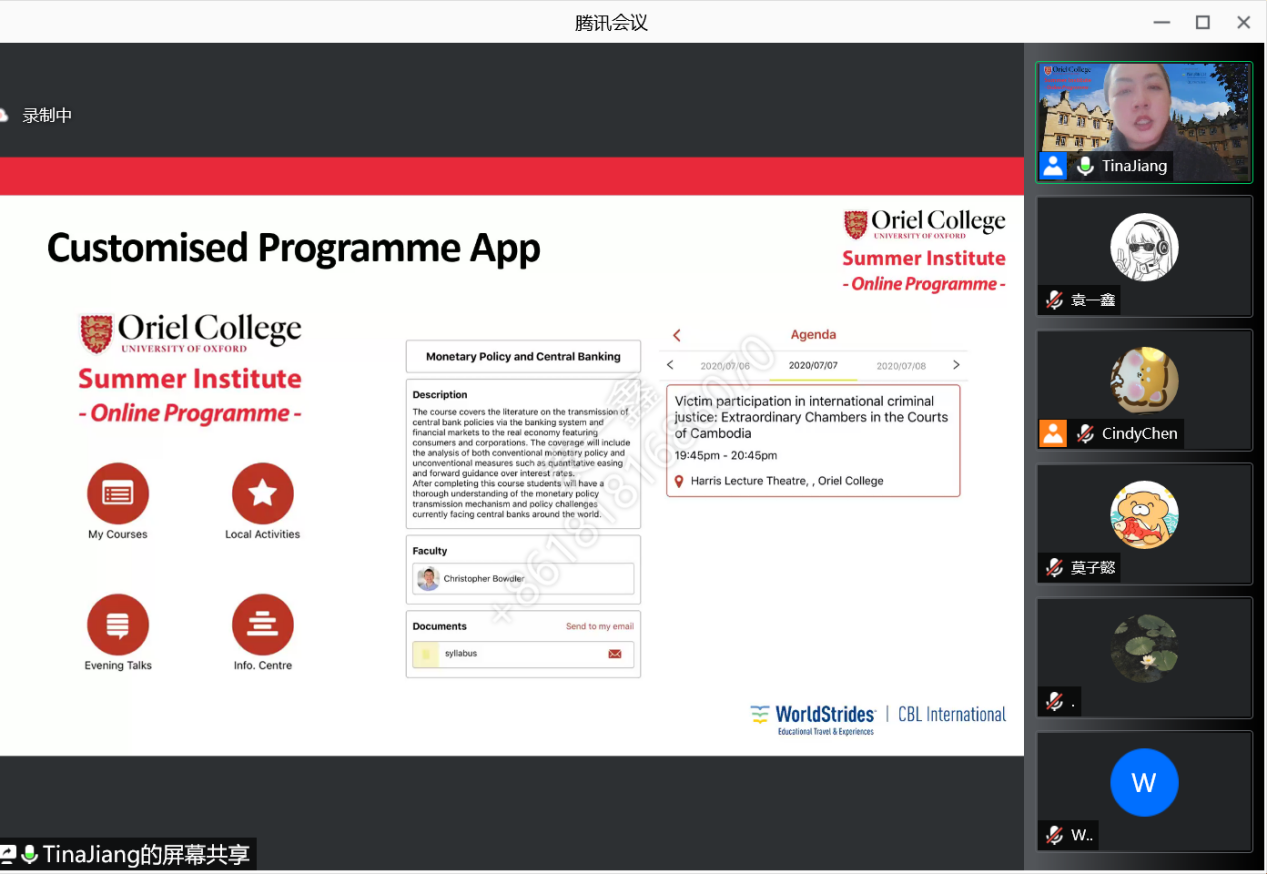Open the Evening Talks icon
1267x874 pixels.
pyautogui.click(x=118, y=624)
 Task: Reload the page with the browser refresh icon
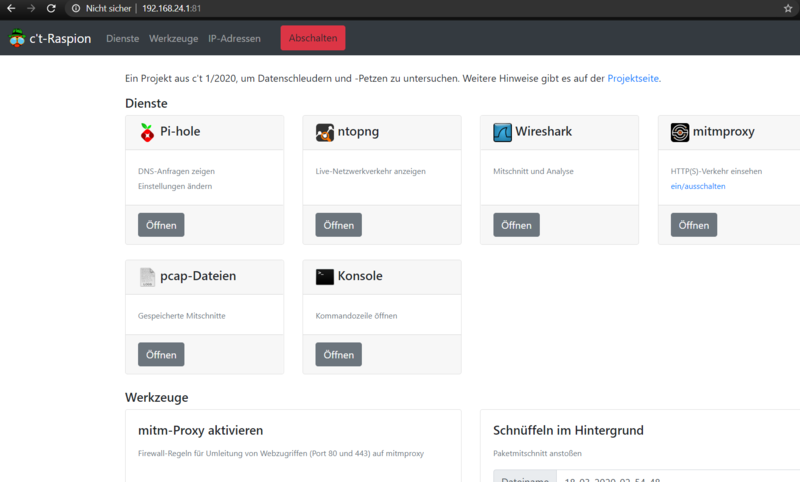pos(51,8)
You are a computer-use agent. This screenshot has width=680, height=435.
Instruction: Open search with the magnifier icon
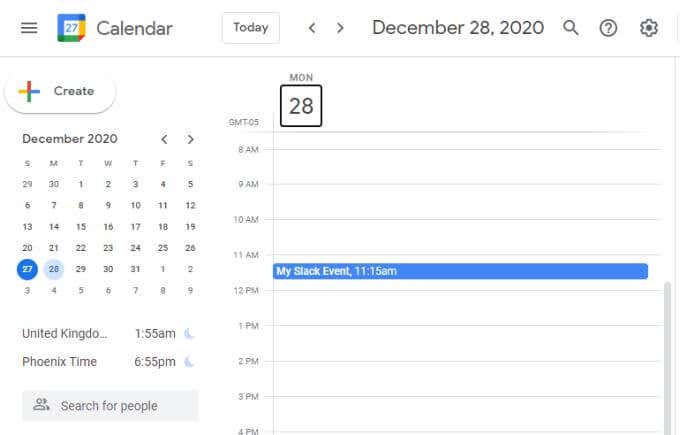pos(570,28)
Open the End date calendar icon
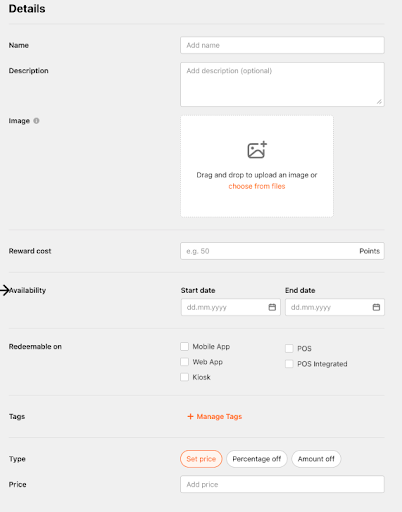 click(376, 307)
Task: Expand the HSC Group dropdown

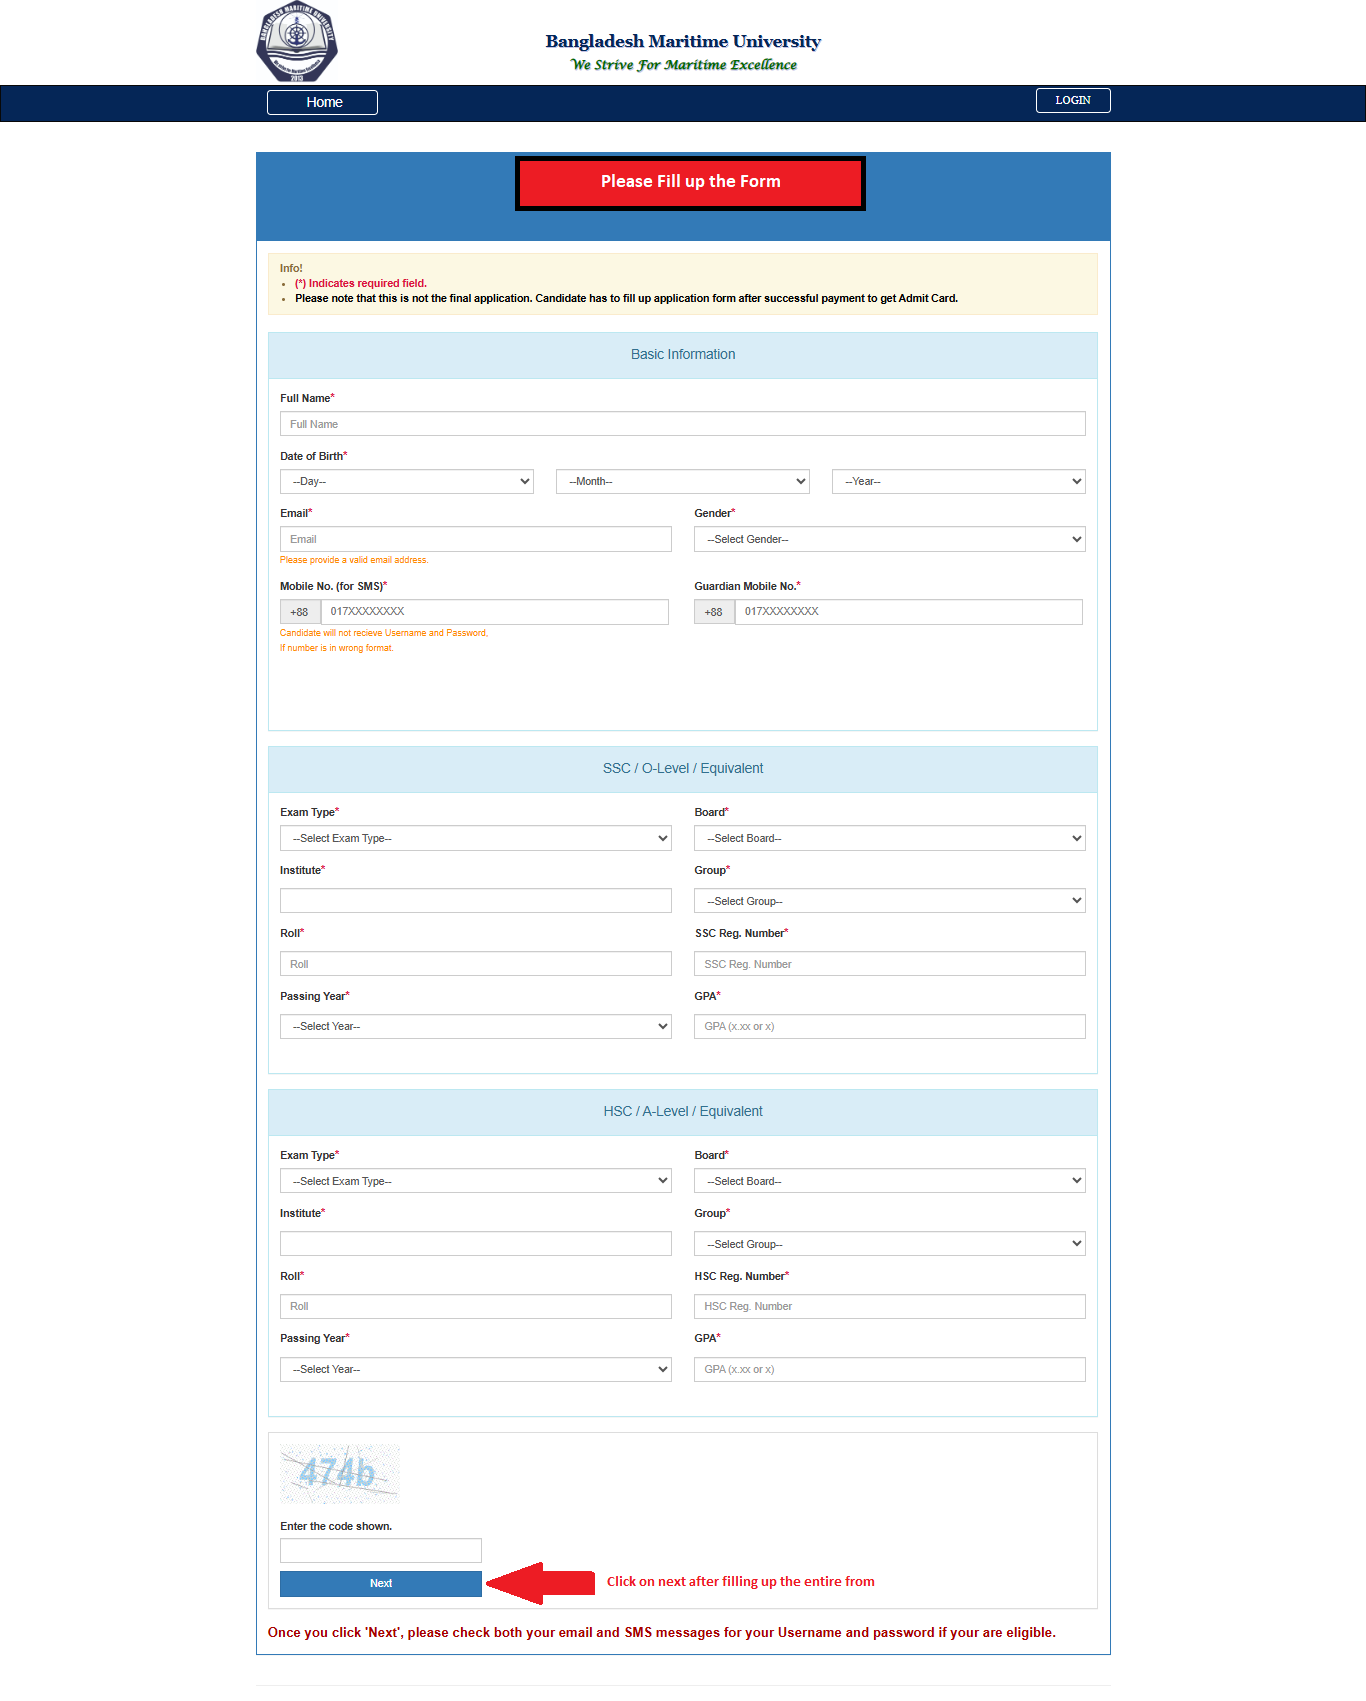Action: (x=889, y=1245)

■ **What the exercise asks**
Can you rewrite every line from the line with "Open the End date calendar icon" through the end of the records, adding 66 to each coordinate and keeping all other text as it stands? Leave the pictures out.

■ **Response to this task**
Open the End date calendar icon
 click(442, 373)
Task: Expand the HSC Group dropdown

Action: (x=955, y=1311)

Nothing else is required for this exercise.